Marco Polo, how did it fall
That at last you followed him, after all?

When the world shut in with candlelight,
They would talk to each other, night on night,
While the water lapped at the landing stair
And they hardly knew that I was there
Except as a shadow the candle threw
When the wind before the morning blew
And the great house creaked like a ship of stone,
Maffeo and Nicolo,
Talking of marvels past reknown,
Talking of wonders still to do -
Their talk was honey and wine and snow
How could I help but drink it down?
How could I help but thirst and burn,
When the opened the bag of camel's hair
And looked at the marvel hidden there
And said, "It is time and we must return?"

Marco Polo, what did you see,
When at length you came to Tartary?

I know I have been where I have been,
But how can I tell you what I have seen?
I know the desert of the dry tree
Whose branches bear eternity,
And the hot sickness of the noon.
I drank the mare's milk of the tents,
I saw the musk ox gape at me,
I have had gold and frankincense
And silks that glitter like the moon,
But what can I tell you that will make you see?

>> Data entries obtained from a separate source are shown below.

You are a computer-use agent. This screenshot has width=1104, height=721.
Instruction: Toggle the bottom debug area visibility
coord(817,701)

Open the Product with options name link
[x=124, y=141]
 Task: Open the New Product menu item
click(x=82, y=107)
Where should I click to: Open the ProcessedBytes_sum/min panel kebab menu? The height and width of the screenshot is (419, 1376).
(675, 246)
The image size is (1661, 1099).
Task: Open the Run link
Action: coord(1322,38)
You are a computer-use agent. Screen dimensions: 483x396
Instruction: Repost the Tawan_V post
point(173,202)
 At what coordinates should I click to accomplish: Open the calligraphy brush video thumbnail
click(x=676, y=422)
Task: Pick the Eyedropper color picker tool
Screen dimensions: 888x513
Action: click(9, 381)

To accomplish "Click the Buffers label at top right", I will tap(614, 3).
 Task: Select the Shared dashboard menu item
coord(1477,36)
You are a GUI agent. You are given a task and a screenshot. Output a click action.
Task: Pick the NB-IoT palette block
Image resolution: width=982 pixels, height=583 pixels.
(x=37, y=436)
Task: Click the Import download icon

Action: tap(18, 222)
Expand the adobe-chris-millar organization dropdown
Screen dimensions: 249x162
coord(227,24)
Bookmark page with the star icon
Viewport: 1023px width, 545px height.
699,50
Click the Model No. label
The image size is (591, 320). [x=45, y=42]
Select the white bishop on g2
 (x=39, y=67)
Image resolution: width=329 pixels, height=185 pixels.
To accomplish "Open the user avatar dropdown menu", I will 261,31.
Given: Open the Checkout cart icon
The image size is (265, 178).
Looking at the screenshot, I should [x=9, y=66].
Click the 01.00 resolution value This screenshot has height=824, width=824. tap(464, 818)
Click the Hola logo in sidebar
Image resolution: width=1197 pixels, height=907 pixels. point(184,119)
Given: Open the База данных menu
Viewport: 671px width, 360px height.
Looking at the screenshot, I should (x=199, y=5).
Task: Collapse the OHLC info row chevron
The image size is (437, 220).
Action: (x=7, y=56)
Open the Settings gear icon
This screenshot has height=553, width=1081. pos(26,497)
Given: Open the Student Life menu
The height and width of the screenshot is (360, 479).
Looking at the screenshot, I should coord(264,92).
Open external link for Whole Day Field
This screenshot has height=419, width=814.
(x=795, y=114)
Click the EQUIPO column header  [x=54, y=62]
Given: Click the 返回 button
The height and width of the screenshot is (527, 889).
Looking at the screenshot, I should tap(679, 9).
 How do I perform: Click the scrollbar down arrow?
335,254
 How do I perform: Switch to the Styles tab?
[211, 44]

Marco Polo, wandering sword
What manner of man did you call lord?

I have been the pope's and doge's man,
But I never knew master like Kublai Khan.
The sons of his body sit ten by ten
At buffets of precious napery,
When he hunts, he hunts with ten thousand men
And his Tartar falcons darken the sky,
He has jewels uncounted and golden plate
Whence even his meanest slaves may eat,
And he sits and numbers the hairs of fate
With a great, tame lion crouched at his feet,
And his mercy as fair as a white ram's fleece,
Mighty in battle and just in peace,
Star of the city of Kanbalu,
Khan of Khans and Great of the Great
Whose bounty falls like the morning dew -
Since Adam delved and Eve span
Who ever saw a prince like Kublai Khan?

Marco Polo, tell me how
Your Venice talks of your travels now?

They call me braggart, they call me liar,
They gawk at me like an eater of fire,
'Millions' Polo, the fable-monger,
Such being his custom in Cathay.
But they laughed with their beards another way,
When we came back in '95
Like ghosts returned to a world alive,
With our gear still smelling of musk and civet
And my father's beard grown whiter than privet,
Two old men and a younger one
Who had looked in the eye of the Eastern sun.
And lived - and lived to tell the tale
Which I tell to the shadows in this, my jail.
Why, my very cousins did not own us
And the jeering crowd was ready to stone us
Till we ripped the riches out of our rags
And proved we were Polos - by moneybags!

Let them laugh as long as they like today!
I have seen Cathay, I have seen Cathay!
Their little Europe - their dwarfish West -
Their doge with his ring and marriage fee!
I have stolen the eggs from the phoenix nest
And walked by the shores of the Ocean-Sea,
The earth-encircler, the Asian main,
And, if Kublai lived, I would go again,
For what is their quarrel of gimcrack lords,
Their toy fleets sailing a herring pond,
By the might that mastered the Tartar hordes?
There are worlds beyond, there are worlds beyond,
Worlds to be conquered, worlds to be found,
By river and desert and burning ground,
Even, perchance, by the Ocean-Sea,
If a man has courage enough to dare,
And I know that others will follow me
And I mark the roads that will take them there,
The roads of the golden caravan,
The whole great East in its roaring youth,
For - there was a prince named Kublai Khan -
And I, the liar, have told the truth.